Mining the Historian Archives 04

Getting to the Specifics

The point of this project is to make information available in usable form. We’ll now look at each collection and see what I envision us doing with it.


The Seven-Volume Index

The Seven-Volume index is a list of every name in our seven published volumes (two volumes of Dwight’s History plus our five Updates produced in the 1980s and 1990s), including both maiden and married names.

An index section might look like this:

AARHUS,
 - Boyd Lee      TO 2 0477
 - Elizabeth K.  TO 2 0477
 - Jamie Alecia  TO 2 0477
AASLID,
   Svanhild B.   HA 3 0550
ABAIR,
 - Frederick I.  JO 3 0097
 - Gladys Ellen* JO 3 0097
 - Judy*         JO 3 0109

The above is formatted as follows:

  • An asterisk after the name indicates a married (as opposed to maiden) name.
  • The two-letter column indicates the Descendant Line. In the above, TO indicates Thomas son of Elder John Strong; HA indicates Hannah daughter of Elder John Strong; JO indicates John son of Elder John Strong.
  • The next column indicates the Updates volume (1-5) or Dwight (D).
  • The four digits indicate the page number of that volume. The two Dwight volumes have single continuous page numbers.

I have in my posession a low-quality scan of the Seven-Volume Index in PDF form, one file for each letter of the alphabet.

I also have in my possession the original master printed copy which was sent to the printing service. Since it was printed with an old-style computer font (the best available at the time), modern OCR programs have difficulty in correctly converting the printed paper to text.

It should, in theory, be possible to digitize this artifact. Volunteers may be available to proof and correct the result. The data fields can be readily inferred from the above.

The resulting database gives us a master name index. This tells any visitor to the Web site (note the implied requirement that this project is visible on the Web) that a person with that name is listed on a specific page of a specific published book. When there are many people with the same name, this gives no indication as to which person is the “right” person you seek.

This database does NOT give us a Dwight classification. We have a second source of information which DOES give us a Dwight classification.

The Dwight number refers to a specific person in the Dwight book. In the case of the five Updates volumes, each section of the updates shows descendants of a specific person, that is, a person with a specific Dwight number. Each book’s Table of Contents gives the Dwight number, that person’s name, and the page range in the book.

We can therefore take the table of contents (generally a single page) and create a database. The Seven-Volume Index gives us the volume and page, and that volume’s table of contents gives us the Dwight number for that page range.

We therefore have the ability to take two collections, published decades apart, and publish a master list of names connected to both their Dwight classification and to their specific listing in the published volumes.

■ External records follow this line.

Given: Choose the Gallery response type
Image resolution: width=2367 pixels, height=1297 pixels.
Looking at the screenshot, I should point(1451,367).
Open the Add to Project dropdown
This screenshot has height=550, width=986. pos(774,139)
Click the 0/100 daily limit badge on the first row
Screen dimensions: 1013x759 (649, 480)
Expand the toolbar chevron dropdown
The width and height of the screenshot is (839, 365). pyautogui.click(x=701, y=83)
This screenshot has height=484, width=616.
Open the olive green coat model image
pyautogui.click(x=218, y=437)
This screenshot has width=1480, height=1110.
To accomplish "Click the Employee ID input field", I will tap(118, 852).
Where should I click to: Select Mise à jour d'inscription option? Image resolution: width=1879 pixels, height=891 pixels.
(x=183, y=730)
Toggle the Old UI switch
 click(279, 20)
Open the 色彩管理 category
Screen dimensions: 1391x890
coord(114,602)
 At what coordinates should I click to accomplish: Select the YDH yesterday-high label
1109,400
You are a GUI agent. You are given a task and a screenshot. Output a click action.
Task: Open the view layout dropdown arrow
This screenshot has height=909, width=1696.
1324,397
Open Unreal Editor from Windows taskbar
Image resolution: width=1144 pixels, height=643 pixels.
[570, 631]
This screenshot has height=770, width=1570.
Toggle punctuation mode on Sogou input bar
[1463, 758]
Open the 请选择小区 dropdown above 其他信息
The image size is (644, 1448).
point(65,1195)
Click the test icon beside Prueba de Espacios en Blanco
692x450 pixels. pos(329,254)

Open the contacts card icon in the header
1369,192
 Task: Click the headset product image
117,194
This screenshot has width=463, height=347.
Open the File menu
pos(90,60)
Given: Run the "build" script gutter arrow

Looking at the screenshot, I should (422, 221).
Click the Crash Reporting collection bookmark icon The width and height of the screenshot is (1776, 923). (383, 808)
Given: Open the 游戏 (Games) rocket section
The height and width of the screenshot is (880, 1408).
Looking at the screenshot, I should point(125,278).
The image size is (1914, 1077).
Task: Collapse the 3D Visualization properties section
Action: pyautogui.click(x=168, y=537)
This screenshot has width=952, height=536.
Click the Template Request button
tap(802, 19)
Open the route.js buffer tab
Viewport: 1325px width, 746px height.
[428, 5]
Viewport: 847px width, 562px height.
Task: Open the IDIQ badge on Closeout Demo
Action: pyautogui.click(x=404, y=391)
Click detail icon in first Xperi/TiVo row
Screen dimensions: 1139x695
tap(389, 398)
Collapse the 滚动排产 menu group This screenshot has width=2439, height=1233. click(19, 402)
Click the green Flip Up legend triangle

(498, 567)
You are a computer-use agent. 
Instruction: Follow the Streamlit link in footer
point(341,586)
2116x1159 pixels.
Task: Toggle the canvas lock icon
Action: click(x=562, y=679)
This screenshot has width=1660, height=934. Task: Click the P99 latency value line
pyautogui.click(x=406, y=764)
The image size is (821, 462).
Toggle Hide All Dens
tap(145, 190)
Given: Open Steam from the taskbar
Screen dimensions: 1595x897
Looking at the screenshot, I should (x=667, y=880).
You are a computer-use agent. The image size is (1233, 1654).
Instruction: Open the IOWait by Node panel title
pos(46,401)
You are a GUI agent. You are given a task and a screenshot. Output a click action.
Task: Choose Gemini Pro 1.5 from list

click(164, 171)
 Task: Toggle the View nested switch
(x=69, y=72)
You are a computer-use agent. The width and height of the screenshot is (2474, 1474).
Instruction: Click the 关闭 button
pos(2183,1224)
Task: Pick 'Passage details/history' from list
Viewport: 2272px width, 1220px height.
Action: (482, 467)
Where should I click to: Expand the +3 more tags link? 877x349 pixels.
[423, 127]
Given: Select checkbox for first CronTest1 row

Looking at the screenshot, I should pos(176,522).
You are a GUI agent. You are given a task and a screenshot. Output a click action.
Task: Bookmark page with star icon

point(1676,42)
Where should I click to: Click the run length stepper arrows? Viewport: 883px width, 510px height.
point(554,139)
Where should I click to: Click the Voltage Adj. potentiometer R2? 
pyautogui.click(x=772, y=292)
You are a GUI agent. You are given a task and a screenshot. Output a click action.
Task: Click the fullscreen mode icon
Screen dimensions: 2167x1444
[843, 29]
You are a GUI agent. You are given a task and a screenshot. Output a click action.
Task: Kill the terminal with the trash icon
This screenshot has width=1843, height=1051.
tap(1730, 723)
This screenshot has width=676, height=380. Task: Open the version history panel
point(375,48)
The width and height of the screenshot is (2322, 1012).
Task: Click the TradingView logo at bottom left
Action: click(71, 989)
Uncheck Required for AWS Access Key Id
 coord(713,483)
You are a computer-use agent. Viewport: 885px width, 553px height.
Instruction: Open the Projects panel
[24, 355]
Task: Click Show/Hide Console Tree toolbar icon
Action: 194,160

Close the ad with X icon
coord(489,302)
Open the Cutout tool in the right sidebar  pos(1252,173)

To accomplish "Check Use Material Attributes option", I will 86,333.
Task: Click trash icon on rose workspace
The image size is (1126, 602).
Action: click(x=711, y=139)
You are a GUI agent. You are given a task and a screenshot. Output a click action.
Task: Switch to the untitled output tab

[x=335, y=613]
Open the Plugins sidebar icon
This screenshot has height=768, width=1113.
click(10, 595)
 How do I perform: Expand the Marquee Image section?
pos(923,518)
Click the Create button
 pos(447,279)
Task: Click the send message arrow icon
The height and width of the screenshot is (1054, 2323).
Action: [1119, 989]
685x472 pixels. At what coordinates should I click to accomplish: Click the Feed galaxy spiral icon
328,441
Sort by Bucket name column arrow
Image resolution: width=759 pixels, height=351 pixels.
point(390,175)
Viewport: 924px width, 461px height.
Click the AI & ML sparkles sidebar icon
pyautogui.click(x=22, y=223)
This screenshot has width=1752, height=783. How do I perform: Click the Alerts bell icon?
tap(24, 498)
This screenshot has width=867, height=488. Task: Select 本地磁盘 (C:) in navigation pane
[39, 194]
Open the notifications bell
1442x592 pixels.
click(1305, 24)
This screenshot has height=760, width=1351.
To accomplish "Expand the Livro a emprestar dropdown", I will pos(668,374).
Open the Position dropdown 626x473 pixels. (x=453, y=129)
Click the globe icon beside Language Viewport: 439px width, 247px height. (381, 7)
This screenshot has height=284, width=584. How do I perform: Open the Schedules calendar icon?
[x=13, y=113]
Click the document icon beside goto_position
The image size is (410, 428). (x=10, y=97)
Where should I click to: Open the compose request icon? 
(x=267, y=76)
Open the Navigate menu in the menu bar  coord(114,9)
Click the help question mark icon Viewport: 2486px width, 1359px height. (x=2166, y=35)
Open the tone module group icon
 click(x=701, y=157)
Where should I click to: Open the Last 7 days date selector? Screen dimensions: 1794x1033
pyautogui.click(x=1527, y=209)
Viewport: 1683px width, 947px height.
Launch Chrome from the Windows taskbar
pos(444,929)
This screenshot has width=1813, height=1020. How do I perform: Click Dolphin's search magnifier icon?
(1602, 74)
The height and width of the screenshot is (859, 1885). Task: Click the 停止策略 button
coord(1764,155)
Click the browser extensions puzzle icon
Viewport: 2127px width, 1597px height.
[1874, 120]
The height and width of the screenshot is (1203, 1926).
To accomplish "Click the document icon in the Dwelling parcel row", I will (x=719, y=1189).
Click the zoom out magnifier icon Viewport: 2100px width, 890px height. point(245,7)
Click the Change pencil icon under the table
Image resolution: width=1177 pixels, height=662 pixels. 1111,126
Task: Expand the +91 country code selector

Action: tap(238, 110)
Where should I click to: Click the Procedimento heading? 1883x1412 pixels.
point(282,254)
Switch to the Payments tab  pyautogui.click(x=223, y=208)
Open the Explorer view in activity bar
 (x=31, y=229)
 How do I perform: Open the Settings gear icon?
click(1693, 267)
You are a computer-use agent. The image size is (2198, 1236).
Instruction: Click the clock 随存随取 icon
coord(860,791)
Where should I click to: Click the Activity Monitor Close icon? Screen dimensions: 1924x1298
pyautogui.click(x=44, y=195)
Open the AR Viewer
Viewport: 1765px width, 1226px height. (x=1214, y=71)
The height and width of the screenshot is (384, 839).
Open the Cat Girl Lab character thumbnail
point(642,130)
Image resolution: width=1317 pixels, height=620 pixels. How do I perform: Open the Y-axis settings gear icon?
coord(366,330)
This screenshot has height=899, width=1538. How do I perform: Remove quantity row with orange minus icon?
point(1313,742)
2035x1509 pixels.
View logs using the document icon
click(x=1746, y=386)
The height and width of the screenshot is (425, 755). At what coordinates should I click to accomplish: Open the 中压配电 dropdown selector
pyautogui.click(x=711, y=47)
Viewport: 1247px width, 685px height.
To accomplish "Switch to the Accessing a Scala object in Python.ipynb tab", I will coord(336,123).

Thanks to John Langbehn, we also have a GEDCOM file containing about 75% of those 29,000 persons in the Dwight volumes.

  • We are importing the Langbehn GEDCOM file into TNG and displaying this online in searchable and clickable form.
  • Each person has their Dwight number as part of the record, thanks to Langbehn’s countless years of transcribing to database form.
  • John Langbehn sends me updated versions of the database from time to time as he continues typing. The Dwight numbers don’t change, so as long as we use the Dwight number as access point, we can handle the updates.

This means that, for every single person named in the seven published volumes, we can provide:

  • A link to the relevant person in the Langbehn database, assuming Langbehn has typed that person in. This lets the visitor explore the family relationships.
  • The volume and page number where that person appears in our published books. This promotes book sales, a significant revenue source. By knowing which family line the named person is in, and linking (where possible) to the Langbehn database, our visitor has a good chance of figuring out whether or not this is the person or family line they seek.

I believe this much is achievable as a relatively small-scale project. The outcome is of direct benefit to the SFAA and potential interested persons. This has a direct (and positive) revenue impact. This provides information which, until now, is simply not accessible.